Мне сказали, что мне верят, что я вскоре буду помилован и что мне дадут возможность работать. [56] Я ждал помилования [57] в ноябре, потом в январе, потом в феврале, потом в апреле.
Итак, вопреки всем беседам и всякому вероятию третий исход оказался возможным. Я сижу и буду сидеть в тюрьме — сидеть, когда в искренности моей едва ли остается сомнение и когда я хочу одного: эту искренность доказать на деле.
Я не знаю, какой в этом смысл. Я не знаю, кому от этого может быть польза. Я помню наш разговор в августе месяце. Вы были правы: недостаточно разочароваться в белых или зеленых, надо еще понять и оценить красных. С тех пор прошло немало времени. Я многое передумал в тюрьме и, мне не стыдно сказать, многому научился. Я обращаюсь к Вам, гражданин Дзержинский. Если Вы верите мне, освободите меня и дайте работу, все равно какую, пусть самую подчиненную. Может быть, и я пригожусь. Ведь когда-то и я был подпольщиком и боролся за революцию. Если же Вы мне не верите, то скажите мне это, прошу Вас, прямо и ясно, чтобы я в точности знал свое положение.

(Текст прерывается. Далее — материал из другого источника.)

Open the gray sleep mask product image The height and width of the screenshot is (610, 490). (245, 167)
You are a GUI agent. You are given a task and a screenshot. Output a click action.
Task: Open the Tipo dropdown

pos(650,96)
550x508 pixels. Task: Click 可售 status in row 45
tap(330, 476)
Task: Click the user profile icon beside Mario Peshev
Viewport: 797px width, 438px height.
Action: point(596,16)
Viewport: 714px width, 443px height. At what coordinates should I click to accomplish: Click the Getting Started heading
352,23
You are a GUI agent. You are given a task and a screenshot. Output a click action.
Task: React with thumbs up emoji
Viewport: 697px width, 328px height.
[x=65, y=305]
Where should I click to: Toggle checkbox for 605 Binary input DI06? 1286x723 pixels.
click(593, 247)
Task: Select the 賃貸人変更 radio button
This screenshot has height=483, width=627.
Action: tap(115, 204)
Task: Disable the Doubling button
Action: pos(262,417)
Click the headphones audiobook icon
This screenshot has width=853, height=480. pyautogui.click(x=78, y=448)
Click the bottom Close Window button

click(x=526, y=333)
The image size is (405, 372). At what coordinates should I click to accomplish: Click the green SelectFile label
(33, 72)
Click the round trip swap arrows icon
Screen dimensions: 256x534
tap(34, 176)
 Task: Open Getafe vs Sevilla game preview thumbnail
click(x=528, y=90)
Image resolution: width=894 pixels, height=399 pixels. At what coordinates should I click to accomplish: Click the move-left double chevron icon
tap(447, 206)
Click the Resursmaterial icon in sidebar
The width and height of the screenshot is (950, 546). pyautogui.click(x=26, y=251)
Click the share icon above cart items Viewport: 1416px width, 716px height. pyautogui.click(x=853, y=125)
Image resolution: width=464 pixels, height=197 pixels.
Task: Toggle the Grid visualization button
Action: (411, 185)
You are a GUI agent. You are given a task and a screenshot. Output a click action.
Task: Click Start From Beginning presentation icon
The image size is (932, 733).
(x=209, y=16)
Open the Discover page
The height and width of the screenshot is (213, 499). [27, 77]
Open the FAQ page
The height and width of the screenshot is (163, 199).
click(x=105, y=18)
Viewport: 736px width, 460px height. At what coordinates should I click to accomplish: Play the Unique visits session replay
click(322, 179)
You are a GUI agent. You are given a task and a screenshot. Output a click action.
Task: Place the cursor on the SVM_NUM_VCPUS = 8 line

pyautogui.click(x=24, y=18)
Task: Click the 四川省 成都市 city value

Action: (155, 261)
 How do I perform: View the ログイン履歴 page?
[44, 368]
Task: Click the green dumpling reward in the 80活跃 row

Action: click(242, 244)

С искренним приветом Б. Савинков».
56
Никто ему этого, как выяснилось, не говорил. (Прим. авт.)
57
Очевидно, речь идет об освобождении.
Дзержинский не находит нужным отвечать на это письмо, он только просит чекистов, которые общаются с Савинковым, сказать ему, что не только у большевиков существует непреложность наказания за преступление, так что о свободе он заговорил рано…
В этот майский день Савинков был в очень хорошем настроении. Об этом свидетельствует ныне живущая Любовь Ефимовна Деренталь. Утром она навестила его в тюрьме, и они вместе обсуждали фасон платья и шляпки, которые она должна была приобрести. Так что, когда на другой день утром ее пригласили на Лубянку и сообщили, что Савинков покончил с собой, она закричала по-французски:
— Это неправда! Этого не может быть! Вы убили его!
Почти вся западная пропаганда как бы подхватила ее крик и тоже утверждала, что Савинков убит чекистами. Но что же произошло?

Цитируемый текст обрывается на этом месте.